Alors que Washington s’apprête à changer d’administration, l’Iran multiplie les provocations aussi bien au sujet de l’arsenal militaire qu’il détient que de ses capacités nucléaires. Vendredi et samedi, les forces armées iraniennes ont organisé deux jours d’exercices militaires lors desquels le général Mohammad Bagheri, chef d’état-major des forces armées iraniennes, était présent, ainsi que le chef des Gardiens de la Révolution, le général Hossein Salami, et le chef de la branche aérospatiale des Gardiens, Amirali Hajizadeh. Un message clair à la communauté internationale qui semble par ailleurs enfin prendre la mesure de la menace nucléaire.

La France, l’Allemagne et le Royaume-Uni ont demandé samedi 16 janvier à l’Iran de renoncer à la production d’uranium métal, qui marquerait une nouvelle violation de ses engagements pris dans l’accord international de 2015. « Nous, les gouvernements de l’Allemagne, de la France et du Royaume-Uni, sommes profondément préoccupés par l’annonce par l’Iran qu’il se prépare à produire de l’uranium métal », ont prévenu les trois pays dans un communiqué commun.

L’Iran a indiqué mercredi à l’Agence internationale de l’énergie atomique (AIEA) avancer dans sa production d’uranium métal pour servir de carburant à un réacteur. En réponse au trio européen, l’Organisation iranienne de l’énergie atomique (OIEA) a fait savoir samedi soir n’avoir pas, à ce stade, « présenté d’information (…) au sujet du design de l’usine d’uranium métal » à l’AIEA. Selon elle, ce sera fait lorsque « les réparations nécessaires auront été effectuées et dans les délais imposés par la loi ». L’OIEA fait référence à la période de cinq mois fixée en décembre par le Parlement iranien pour que Téhéran prépare l’usine, entre autres dispositions liées à son programme nucléaire.

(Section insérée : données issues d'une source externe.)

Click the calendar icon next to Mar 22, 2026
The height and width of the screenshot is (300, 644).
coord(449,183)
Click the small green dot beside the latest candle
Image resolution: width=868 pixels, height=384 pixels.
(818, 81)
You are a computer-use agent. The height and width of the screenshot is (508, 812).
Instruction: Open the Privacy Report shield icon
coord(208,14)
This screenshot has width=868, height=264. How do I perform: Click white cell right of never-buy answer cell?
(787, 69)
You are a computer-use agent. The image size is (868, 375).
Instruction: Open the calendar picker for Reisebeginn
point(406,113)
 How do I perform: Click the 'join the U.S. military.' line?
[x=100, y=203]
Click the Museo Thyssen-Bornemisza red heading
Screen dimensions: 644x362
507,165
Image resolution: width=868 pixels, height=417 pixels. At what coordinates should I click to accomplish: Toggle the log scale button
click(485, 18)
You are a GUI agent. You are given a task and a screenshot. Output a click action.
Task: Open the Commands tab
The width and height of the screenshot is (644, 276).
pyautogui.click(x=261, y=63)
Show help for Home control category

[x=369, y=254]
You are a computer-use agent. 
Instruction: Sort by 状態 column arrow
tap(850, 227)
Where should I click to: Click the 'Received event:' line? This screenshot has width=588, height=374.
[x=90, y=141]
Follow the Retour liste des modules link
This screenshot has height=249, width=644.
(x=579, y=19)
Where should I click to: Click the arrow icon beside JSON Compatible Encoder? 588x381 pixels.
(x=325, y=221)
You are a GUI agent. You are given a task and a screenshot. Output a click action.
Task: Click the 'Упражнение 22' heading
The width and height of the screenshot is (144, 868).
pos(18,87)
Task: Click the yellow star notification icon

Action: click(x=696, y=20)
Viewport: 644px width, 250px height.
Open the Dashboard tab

L’accord de 2015 comporte une interdiction de 15 ans sur « la production ou l’acquisition de métaux de plutonium ou d’uranium ou leurs alliages ». Il prévoit que l’Iran puisse être autorisé à commencer sa recherche sur la production de combustible à base d’uranium « en petites quantités agréées » au bout de dix ans, mais seulement avec l’autorisation des autres signataires de l’accord. Or l’Iran n’a aucune utilisation civile crédible de l’uranium métal, comme l’ont souligné Londres, Berlin et Paris.

Dans une interview au Journal du Dimanche, Jean-Yves Le Drian a exprimé ses inquiétudes sur les activités nucléaires de la République islamique, appelant à une réaction immédiate. « L’Iran – je le dis clairement – est en train de se doter de la capacité nucléaire », a estimé Jean-Yves Le Drian. « Il y a également une élection présidentielle en Iran à la mi-juin. Il est donc urgent de dire aux Iraniens que cela suffit et de prendre les dispositions pour que l’Iran et les Etats-Unis reviennent dans l’Accord de Vienne ».

Avec un enrichissement de l’uranium à 20%, l’Iran est très clairement sorti de l’accord de 2015 et l’objectif d’un nucléaire militaire devient de plus en plus clair. Ses manœuvres s’inscrivent dans une dynamique d’escalade avec l’Occident mais il est affaibli par une situation économique désastreuse.

Jeudi 14 janvier, le quotidien Israel Hayom a révélé que l’armée israélienne élabore actuellement des plans pour contrer le programme nucléaire iranien. Le chef d’état-major, Aviv Kohavi aurait exigé la mise en place de trois plans alternatifs pour faire échouer le programme nucléaire de Téhéran dont un comporterait une frappe militaire, qui nécessiterait cependant une augmentation du budget de Tsahal.

Le 20 janvier prochain, Joe Biden prêtera serment et entamera son mandat de président des États-Unis d’Amérique. Le début d’un nouveau chapitre après les quatre années hors-normes durant lesquelles Donald Trump a initié des changements majeurs au Moyen-Orient. Nul doute que le président américain est attendu au tournant sur ce dossier.